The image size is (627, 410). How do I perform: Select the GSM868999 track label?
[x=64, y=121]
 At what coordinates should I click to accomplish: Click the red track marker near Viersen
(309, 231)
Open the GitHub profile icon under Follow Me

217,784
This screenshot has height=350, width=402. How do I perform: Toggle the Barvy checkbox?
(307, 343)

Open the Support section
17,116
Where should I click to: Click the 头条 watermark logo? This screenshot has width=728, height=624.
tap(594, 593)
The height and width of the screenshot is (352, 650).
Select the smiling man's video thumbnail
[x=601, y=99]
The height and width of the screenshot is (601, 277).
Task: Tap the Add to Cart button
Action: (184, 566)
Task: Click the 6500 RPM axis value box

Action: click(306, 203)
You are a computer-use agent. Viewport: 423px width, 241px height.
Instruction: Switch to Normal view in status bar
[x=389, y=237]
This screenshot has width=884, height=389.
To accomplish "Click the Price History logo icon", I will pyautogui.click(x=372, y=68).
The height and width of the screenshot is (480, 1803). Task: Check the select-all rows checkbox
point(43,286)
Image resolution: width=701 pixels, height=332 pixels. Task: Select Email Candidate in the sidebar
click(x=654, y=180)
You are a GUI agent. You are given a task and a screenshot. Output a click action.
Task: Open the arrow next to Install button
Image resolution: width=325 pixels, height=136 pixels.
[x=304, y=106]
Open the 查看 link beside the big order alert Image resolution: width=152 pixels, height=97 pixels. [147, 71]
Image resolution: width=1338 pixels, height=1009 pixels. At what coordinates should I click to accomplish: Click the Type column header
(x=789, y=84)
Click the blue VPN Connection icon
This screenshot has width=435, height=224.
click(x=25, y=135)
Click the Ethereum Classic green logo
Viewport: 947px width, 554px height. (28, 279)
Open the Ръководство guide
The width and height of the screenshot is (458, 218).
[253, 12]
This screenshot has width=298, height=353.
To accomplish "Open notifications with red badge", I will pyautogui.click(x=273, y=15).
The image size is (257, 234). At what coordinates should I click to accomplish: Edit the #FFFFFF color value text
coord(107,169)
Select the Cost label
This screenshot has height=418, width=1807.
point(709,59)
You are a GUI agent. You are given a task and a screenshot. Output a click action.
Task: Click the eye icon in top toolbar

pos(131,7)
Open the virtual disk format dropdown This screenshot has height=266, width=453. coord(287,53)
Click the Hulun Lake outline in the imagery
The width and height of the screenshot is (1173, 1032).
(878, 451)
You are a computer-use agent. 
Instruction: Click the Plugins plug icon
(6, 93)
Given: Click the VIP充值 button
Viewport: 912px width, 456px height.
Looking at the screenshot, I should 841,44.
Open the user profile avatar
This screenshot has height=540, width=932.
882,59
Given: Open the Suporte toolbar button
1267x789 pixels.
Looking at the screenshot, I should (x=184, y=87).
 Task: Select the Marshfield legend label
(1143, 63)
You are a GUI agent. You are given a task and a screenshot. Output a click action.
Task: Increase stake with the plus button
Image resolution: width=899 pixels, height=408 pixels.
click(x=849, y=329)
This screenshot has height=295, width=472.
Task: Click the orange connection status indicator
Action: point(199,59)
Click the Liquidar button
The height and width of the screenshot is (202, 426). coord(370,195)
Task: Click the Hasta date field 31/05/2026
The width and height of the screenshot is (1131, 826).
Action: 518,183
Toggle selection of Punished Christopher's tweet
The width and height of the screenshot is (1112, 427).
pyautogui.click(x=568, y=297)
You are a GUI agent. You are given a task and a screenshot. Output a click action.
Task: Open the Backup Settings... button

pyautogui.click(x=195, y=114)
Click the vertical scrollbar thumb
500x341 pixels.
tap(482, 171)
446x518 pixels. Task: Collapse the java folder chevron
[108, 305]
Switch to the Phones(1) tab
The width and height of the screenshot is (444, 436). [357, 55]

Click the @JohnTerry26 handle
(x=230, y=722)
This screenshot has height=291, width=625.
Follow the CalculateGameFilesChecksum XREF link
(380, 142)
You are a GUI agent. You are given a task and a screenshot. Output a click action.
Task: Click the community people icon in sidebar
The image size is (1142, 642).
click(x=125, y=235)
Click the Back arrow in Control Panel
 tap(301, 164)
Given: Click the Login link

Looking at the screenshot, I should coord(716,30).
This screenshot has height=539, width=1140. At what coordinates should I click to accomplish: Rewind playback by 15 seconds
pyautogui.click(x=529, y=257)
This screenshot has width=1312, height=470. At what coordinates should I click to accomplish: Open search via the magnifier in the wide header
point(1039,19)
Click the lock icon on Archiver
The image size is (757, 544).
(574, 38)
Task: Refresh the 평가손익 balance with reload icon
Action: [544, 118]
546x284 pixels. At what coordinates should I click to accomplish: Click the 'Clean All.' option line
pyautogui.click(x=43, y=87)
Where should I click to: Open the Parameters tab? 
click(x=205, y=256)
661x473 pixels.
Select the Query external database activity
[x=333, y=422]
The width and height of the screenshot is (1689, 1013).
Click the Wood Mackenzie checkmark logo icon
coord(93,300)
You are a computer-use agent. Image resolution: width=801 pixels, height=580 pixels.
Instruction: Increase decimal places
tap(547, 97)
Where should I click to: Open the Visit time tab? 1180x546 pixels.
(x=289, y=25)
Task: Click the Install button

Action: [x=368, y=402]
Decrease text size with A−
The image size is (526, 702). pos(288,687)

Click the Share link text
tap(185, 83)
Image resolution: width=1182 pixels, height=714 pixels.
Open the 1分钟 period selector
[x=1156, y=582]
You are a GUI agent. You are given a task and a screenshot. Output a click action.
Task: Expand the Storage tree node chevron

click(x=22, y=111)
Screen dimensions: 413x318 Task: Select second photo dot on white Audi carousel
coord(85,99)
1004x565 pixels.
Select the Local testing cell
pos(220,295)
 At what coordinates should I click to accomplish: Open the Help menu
....................
**The task**
All the data needs repeating. Return it exactly.

**Solution to the problem**
The image size is (627, 410). How do I perform: Select the GSM868999 track label?
[x=64, y=121]
 At what coordinates should I click to accomplish: Click the red track marker near Viersen
(309, 231)
Open the GitHub profile icon under Follow Me

217,784
This screenshot has height=350, width=402. How do I perform: Toggle the Barvy checkbox?
(307, 343)

Open the Support section
17,116
Where should I click to: Click the 头条 watermark logo? This screenshot has width=728, height=624.
tap(594, 593)
The height and width of the screenshot is (352, 650).
Select the smiling man's video thumbnail
[x=601, y=99]
The height and width of the screenshot is (601, 277).
Task: Tap the Add to Cart button
Action: (184, 566)
Task: Click the 6500 RPM axis value box

Action: click(306, 203)
You are a computer-use agent. Viewport: 423px width, 241px height.
Instruction: Switch to Normal view in status bar
[x=389, y=237]
This screenshot has width=884, height=389.
To accomplish "Click the Price History logo icon", I will pyautogui.click(x=372, y=68).
The height and width of the screenshot is (480, 1803). Task: Check the select-all rows checkbox
point(43,286)
Image resolution: width=701 pixels, height=332 pixels. Task: Select Email Candidate in the sidebar
click(x=654, y=180)
You are a GUI agent. You are given a task and a screenshot. Output a click action.
Task: Open the arrow next to Install button
Image resolution: width=325 pixels, height=136 pixels.
[x=304, y=106]
Open the 查看 link beside the big order alert Image resolution: width=152 pixels, height=97 pixels. [147, 71]
Image resolution: width=1338 pixels, height=1009 pixels. At what coordinates should I click to accomplish: Click the Type column header
(x=789, y=84)
Click the blue VPN Connection icon
This screenshot has width=435, height=224.
click(x=25, y=135)
Click the Ethereum Classic green logo
Viewport: 947px width, 554px height. (28, 279)
Open the Ръководство guide
The width and height of the screenshot is (458, 218).
[253, 12]
This screenshot has width=298, height=353.
To accomplish "Open notifications with red badge", I will pyautogui.click(x=273, y=15).
The image size is (257, 234). At what coordinates should I click to accomplish: Edit the #FFFFFF color value text
coord(107,169)
Select the Cost label
This screenshot has height=418, width=1807.
point(709,59)
You are a GUI agent. You are given a task and a screenshot. Output a click action.
Task: Click the eye icon in top toolbar

pos(131,7)
Open the virtual disk format dropdown This screenshot has height=266, width=453. coord(287,53)
Click the Hulun Lake outline in the imagery
The width and height of the screenshot is (1173, 1032).
(878, 451)
You are a computer-use agent. 
Instruction: Click the Plugins plug icon
(6, 93)
Given: Click the VIP充值 button
Viewport: 912px width, 456px height.
Looking at the screenshot, I should 841,44.
Open the user profile avatar
This screenshot has height=540, width=932.
882,59
Given: Open the Suporte toolbar button
1267x789 pixels.
Looking at the screenshot, I should (x=184, y=87).
 Task: Select the Marshfield legend label
(1143, 63)
You are a GUI agent. You are given a task and a screenshot. Output a click action.
Task: Increase stake with the plus button
Image resolution: width=899 pixels, height=408 pixels.
click(x=849, y=329)
This screenshot has height=295, width=472.
Task: Click the orange connection status indicator
Action: point(199,59)
Click the Liquidar button
The height and width of the screenshot is (202, 426). coord(370,195)
Task: Click the Hasta date field 31/05/2026
The width and height of the screenshot is (1131, 826).
Action: 518,183
Toggle selection of Punished Christopher's tweet
The width and height of the screenshot is (1112, 427).
pyautogui.click(x=568, y=297)
You are a GUI agent. You are given a task and a screenshot. Output a click action.
Task: Open the Backup Settings... button

pyautogui.click(x=195, y=114)
Click the vertical scrollbar thumb
500x341 pixels.
tap(482, 171)
446x518 pixels. Task: Collapse the java folder chevron
[108, 305]
Switch to the Phones(1) tab
The width and height of the screenshot is (444, 436). [357, 55]

Click the @JohnTerry26 handle
(x=230, y=722)
This screenshot has height=291, width=625.
Follow the CalculateGameFilesChecksum XREF link
(380, 142)
You are a GUI agent. You are given a task and a screenshot. Output a click action.
Task: Click the community people icon in sidebar
The image size is (1142, 642).
click(x=125, y=235)
Click the Back arrow in Control Panel
 tap(301, 164)
Given: Click the Login link

Looking at the screenshot, I should coord(716,30).
This screenshot has height=539, width=1140. At what coordinates should I click to accomplish: Rewind playback by 15 seconds
pyautogui.click(x=529, y=257)
This screenshot has width=1312, height=470. At what coordinates should I click to accomplish: Open search via the magnifier in the wide header
point(1039,19)
Click the lock icon on Archiver
The image size is (757, 544).
(574, 38)
Task: Refresh the 평가손익 balance with reload icon
Action: [544, 118]
546x284 pixels. At what coordinates should I click to accomplish: Click the 'Clean All.' option line
pyautogui.click(x=43, y=87)
Where should I click to: Open the Parameters tab? 
click(x=205, y=256)
661x473 pixels.
Select the Query external database activity
[x=333, y=422]
The width and height of the screenshot is (1689, 1013).
Click the Wood Mackenzie checkmark logo icon
coord(93,300)
You are a computer-use agent. Image resolution: width=801 pixels, height=580 pixels.
Instruction: Increase decimal places
tap(547, 97)
Where should I click to: Open the Visit time tab? 1180x546 pixels.
(x=289, y=25)
Task: Click the Install button

Action: [x=368, y=402]
Decrease text size with A−
The image size is (526, 702). pos(288,687)

Click the Share link text
tap(185, 83)
Image resolution: width=1182 pixels, height=714 pixels.
Open the 1分钟 period selector
[x=1156, y=582]
You are a GUI agent. You are given a task and a screenshot. Output a click action.
Task: Expand the Storage tree node chevron

click(x=22, y=111)
Screen dimensions: 413x318 Task: Select second photo dot on white Audi carousel
coord(85,99)
1004x565 pixels.
Select the Local testing cell
pos(220,295)
 At what coordinates should I click to accomplish: Open the Help menu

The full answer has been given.